### TEXT TO READ
Oh yeah the spokes are painted black and look nice and weather proof. They are spoked on the inner side of the left and outer side of the right flange. They are nice and tought. I build my own front wheel 14 years ago and is as perfectly straight as the day I made it. This wheel was very very close to my own standards of building regarding tension and trueness. I really thought I was going to be let down on this aspect and was pleasantly surprised I didnt have to tweak it.
I have high standards and I am a mechanical perfectionist. So to say I was 90 percent pleased with the transaction and quality of parts supplied is a big thing from me. I am only left wanting to know where I can get the controller software and will hopefully get a reply from cellman soon (only emailed a few hours ago). Any questions let me know and il see if I can help. I cant wait to rip up my 18% gradient hills soon!
Thanks Dan
Purchase and delivery
Went onto http://em3ev.com/store/index.php?route=common/home picked my 10t 36v motor from the pic'n'mix section. Selected double phase wires (Ie two runs of standard cable not 1 strand at double thickness per phase), two freewheels with 11t smallest procket 9 and 7 speed, freewheel removal tool, usb cable, 40a infineon 3077, torque arm, alex dh rim option, extra throttle for spares, temperature probe and sal 2-4week delivery at £68.

### EXTRACTED DATA
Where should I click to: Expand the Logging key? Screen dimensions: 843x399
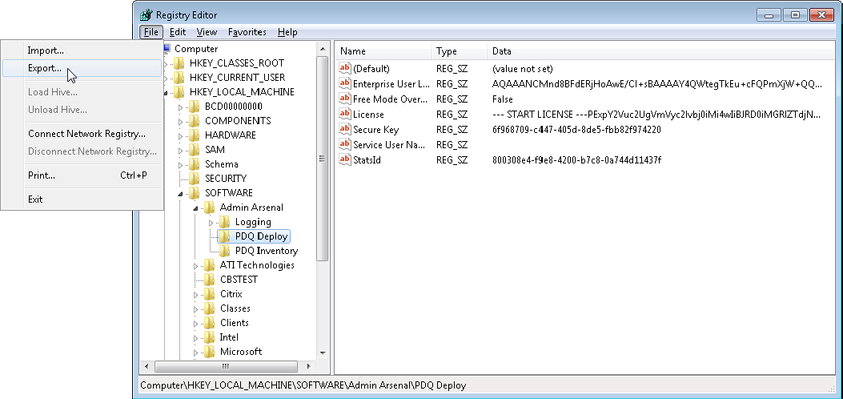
...
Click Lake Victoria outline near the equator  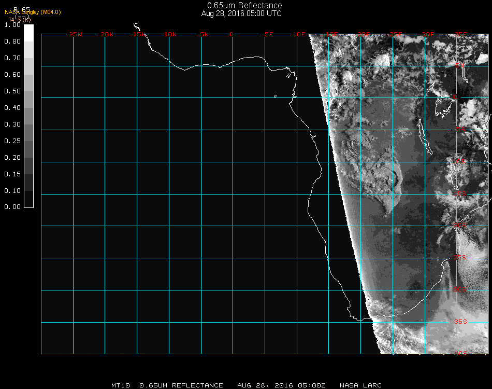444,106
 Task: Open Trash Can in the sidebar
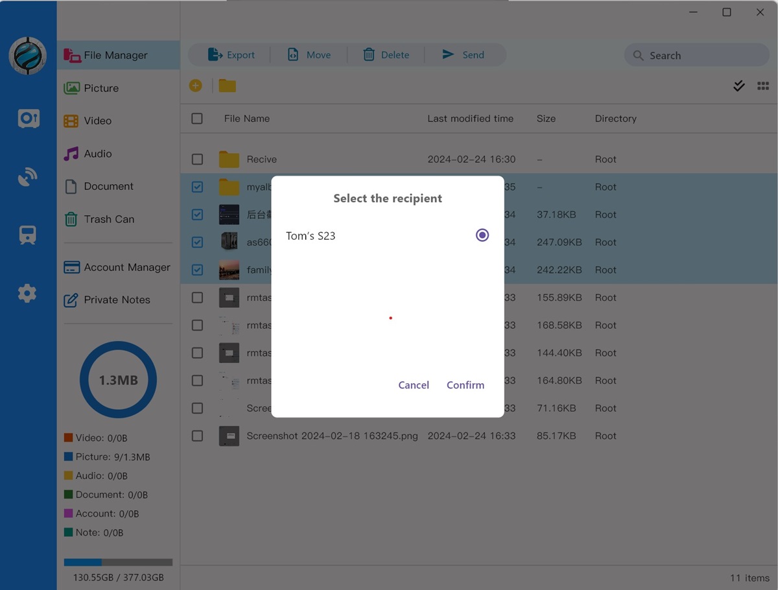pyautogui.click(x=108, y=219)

### SHORT TASK
In the e-bike motor post, reproduce the passage from "I have high" up to and including "delivery at £68.".

### SOLUTION FOR THIS TASK
I have high standards and I am a mechanical perfectionist. So to say I was 90 percent pleased with the transaction and quality of parts supplied is a big thing from me. I am only left wanting to know where I can get the controller software and will hopefully get a reply from cellman soon (only emailed a few hours ago). Any questions let me know and il see if I can help. I cant wait to rip up my 18% gradient hills soon!
Thanks Dan
Purchase and delivery
Went onto http://em3ev.com/store/index.php?route=common/home picked my 10t 36v motor from the pic'n'mix section. Selected double phase wires (Ie two runs of standard cable not 1 strand at double thickness per phase), two freewheels with 11t smallest procket 9 and 7 speed, freewheel removal tool, usb cable, 40a infineon 3077, torque arm, alex dh rim option, extra throttle for spares, temperature probe and sal 2-4week delivery at £68.